╔══
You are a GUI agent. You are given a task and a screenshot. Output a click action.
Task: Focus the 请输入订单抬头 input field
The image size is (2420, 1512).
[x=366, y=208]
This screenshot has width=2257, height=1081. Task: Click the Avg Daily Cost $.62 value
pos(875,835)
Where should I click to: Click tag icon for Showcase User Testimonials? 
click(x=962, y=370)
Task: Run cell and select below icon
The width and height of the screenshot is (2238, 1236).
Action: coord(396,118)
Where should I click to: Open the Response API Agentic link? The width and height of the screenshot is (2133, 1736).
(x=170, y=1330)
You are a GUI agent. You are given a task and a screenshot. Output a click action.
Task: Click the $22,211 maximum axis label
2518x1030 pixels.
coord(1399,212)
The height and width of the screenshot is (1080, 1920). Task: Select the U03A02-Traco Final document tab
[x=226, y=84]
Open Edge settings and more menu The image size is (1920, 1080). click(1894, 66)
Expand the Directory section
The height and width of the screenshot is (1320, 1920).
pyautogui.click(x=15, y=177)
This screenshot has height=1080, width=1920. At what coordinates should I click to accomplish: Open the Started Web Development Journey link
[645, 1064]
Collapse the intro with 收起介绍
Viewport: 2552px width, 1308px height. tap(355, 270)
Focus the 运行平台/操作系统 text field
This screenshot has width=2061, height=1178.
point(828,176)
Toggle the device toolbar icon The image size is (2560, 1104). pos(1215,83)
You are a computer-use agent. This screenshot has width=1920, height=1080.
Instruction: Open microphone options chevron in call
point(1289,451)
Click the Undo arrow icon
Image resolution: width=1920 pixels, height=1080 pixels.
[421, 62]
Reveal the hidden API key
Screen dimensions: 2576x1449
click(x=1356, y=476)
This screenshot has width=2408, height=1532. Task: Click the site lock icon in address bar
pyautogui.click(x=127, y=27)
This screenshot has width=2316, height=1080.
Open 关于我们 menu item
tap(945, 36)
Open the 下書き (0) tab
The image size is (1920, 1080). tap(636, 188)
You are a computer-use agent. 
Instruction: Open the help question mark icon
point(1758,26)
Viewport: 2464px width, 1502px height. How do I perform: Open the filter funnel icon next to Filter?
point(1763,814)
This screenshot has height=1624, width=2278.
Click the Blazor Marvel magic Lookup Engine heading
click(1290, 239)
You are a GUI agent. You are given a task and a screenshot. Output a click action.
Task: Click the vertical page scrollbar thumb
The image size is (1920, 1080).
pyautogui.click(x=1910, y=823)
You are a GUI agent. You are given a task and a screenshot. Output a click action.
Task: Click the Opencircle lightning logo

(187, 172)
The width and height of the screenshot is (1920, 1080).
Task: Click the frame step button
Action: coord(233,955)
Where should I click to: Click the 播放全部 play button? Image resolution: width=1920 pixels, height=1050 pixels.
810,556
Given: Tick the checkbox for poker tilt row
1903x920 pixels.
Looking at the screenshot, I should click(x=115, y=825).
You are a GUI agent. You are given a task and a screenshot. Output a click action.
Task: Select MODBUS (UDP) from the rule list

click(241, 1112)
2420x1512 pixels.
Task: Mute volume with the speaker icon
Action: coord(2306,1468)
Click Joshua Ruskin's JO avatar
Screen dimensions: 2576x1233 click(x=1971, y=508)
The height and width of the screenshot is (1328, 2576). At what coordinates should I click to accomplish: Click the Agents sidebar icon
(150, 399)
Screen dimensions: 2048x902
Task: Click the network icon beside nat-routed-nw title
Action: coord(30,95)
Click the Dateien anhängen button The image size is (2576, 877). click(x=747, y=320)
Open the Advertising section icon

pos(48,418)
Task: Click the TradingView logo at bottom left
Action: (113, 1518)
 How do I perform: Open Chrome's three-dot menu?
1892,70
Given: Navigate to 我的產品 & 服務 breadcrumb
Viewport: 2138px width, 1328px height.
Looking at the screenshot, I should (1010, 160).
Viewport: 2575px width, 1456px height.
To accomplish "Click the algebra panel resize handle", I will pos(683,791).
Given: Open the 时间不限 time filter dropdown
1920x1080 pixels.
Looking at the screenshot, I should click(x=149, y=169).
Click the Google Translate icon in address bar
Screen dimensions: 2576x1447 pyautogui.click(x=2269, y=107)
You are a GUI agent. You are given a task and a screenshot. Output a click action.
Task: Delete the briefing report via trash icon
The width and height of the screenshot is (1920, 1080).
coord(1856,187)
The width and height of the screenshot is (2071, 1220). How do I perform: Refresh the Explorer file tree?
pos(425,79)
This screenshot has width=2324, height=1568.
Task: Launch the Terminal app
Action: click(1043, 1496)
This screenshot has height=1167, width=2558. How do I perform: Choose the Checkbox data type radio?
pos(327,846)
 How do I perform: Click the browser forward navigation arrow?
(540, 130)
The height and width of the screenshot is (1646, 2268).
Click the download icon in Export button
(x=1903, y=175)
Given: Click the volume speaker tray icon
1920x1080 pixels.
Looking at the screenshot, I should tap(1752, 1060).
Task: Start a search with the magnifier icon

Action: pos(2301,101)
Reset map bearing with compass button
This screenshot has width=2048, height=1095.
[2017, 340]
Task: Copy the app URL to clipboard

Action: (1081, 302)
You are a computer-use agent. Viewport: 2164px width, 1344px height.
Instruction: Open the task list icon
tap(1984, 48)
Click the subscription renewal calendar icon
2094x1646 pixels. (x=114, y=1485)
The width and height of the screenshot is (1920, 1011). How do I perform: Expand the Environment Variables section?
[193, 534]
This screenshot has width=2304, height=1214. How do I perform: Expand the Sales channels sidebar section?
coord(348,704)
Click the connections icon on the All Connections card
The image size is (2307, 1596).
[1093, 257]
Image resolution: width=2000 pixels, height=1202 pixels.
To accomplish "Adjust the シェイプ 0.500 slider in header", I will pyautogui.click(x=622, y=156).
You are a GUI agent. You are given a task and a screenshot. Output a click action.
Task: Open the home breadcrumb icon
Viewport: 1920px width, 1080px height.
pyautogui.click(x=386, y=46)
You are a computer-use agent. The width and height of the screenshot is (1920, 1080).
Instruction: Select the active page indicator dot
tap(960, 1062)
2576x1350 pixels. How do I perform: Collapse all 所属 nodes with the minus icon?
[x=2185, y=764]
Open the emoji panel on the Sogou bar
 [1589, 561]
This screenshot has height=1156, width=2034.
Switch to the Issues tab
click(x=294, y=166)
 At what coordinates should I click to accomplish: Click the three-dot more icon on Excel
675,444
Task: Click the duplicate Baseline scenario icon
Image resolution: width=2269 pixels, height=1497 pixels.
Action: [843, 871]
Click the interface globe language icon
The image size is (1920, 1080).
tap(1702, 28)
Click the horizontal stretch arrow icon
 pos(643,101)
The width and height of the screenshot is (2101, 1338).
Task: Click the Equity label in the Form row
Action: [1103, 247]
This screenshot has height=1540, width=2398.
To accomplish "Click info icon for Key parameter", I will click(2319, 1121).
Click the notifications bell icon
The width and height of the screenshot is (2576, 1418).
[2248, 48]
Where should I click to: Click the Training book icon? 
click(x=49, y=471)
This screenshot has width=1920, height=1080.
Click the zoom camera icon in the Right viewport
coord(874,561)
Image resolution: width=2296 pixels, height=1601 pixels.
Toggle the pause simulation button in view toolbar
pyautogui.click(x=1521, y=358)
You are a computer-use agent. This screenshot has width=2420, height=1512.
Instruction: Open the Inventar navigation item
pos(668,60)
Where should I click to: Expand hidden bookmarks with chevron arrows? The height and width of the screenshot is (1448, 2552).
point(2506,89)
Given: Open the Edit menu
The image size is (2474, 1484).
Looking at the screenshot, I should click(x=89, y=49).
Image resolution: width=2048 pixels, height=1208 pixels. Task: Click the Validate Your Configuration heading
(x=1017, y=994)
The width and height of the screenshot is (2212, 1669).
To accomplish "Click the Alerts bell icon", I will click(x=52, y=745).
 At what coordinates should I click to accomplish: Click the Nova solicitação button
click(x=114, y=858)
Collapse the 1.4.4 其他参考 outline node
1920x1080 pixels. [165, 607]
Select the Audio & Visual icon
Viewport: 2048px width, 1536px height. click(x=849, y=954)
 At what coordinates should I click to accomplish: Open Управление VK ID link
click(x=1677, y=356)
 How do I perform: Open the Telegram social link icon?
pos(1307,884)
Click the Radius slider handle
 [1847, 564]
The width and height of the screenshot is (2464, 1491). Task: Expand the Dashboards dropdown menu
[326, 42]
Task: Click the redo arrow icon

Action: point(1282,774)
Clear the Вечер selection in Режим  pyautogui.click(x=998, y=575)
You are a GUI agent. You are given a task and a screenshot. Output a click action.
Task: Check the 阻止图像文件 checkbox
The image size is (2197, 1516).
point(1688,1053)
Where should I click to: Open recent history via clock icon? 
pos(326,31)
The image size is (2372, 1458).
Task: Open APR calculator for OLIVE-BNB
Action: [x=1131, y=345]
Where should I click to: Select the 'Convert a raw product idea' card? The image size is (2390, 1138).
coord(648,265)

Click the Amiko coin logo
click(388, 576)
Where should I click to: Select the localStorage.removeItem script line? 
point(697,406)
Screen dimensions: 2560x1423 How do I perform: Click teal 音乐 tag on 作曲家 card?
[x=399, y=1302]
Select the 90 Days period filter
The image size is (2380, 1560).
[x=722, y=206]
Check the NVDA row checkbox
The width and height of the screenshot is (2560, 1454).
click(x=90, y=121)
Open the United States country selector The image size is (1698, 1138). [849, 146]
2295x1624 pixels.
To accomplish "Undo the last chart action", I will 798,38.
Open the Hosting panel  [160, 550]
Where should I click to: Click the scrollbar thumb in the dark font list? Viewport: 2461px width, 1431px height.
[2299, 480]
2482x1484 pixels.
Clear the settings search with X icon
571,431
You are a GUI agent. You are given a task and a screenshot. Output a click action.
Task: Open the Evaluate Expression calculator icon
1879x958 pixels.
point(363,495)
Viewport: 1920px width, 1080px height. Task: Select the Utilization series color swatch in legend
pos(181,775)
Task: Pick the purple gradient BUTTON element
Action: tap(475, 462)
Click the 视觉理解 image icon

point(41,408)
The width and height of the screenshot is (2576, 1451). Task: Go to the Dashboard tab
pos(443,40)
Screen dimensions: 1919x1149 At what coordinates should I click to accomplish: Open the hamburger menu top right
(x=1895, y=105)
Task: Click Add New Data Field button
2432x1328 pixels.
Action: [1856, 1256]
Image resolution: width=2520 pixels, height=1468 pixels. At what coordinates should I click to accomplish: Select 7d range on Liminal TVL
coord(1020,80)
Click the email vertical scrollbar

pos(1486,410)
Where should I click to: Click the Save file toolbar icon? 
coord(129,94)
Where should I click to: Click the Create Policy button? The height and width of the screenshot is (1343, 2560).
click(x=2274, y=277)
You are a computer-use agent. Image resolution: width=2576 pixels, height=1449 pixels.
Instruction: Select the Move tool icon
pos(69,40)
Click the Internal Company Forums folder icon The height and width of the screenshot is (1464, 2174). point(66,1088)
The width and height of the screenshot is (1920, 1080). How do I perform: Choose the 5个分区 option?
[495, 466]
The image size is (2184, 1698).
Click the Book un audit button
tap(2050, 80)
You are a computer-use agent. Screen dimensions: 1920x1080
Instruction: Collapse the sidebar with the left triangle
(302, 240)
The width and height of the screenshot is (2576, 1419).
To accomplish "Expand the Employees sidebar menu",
╚══
_Work required:_
Transcribe the lines above between the line holding "Open the emoji panel on the Sogou bar" and the line holding "Image resolution: width=2296", inclusive, exactly as they stand and with nothing added.

_Exercise solution:_
Open the emoji panel on the Sogou bar
 [1589, 561]
This screenshot has height=1156, width=2034.
Switch to the Issues tab
click(x=294, y=166)
 At what coordinates should I click to accomplish: Click the three-dot more icon on Excel
675,444
Task: Click the duplicate Baseline scenario icon
Image resolution: width=2269 pixels, height=1497 pixels.
Action: [843, 871]
Click the interface globe language icon
The image size is (1920, 1080).
tap(1702, 28)
Click the horizontal stretch arrow icon
 pos(643,101)
The width and height of the screenshot is (2101, 1338).
Task: Click the Equity label in the Form row
Action: [1103, 247]
This screenshot has height=1540, width=2398.
To accomplish "Click info icon for Key parameter", I will click(2319, 1121).
Click the notifications bell icon
The width and height of the screenshot is (2576, 1418).
[2248, 48]
Where should I click to: Click the Training book icon? 
click(x=49, y=471)
This screenshot has width=1920, height=1080.
Click the zoom camera icon in the Right viewport
coord(874,561)
Image resolution: width=2296 pixels, height=1601 pixels.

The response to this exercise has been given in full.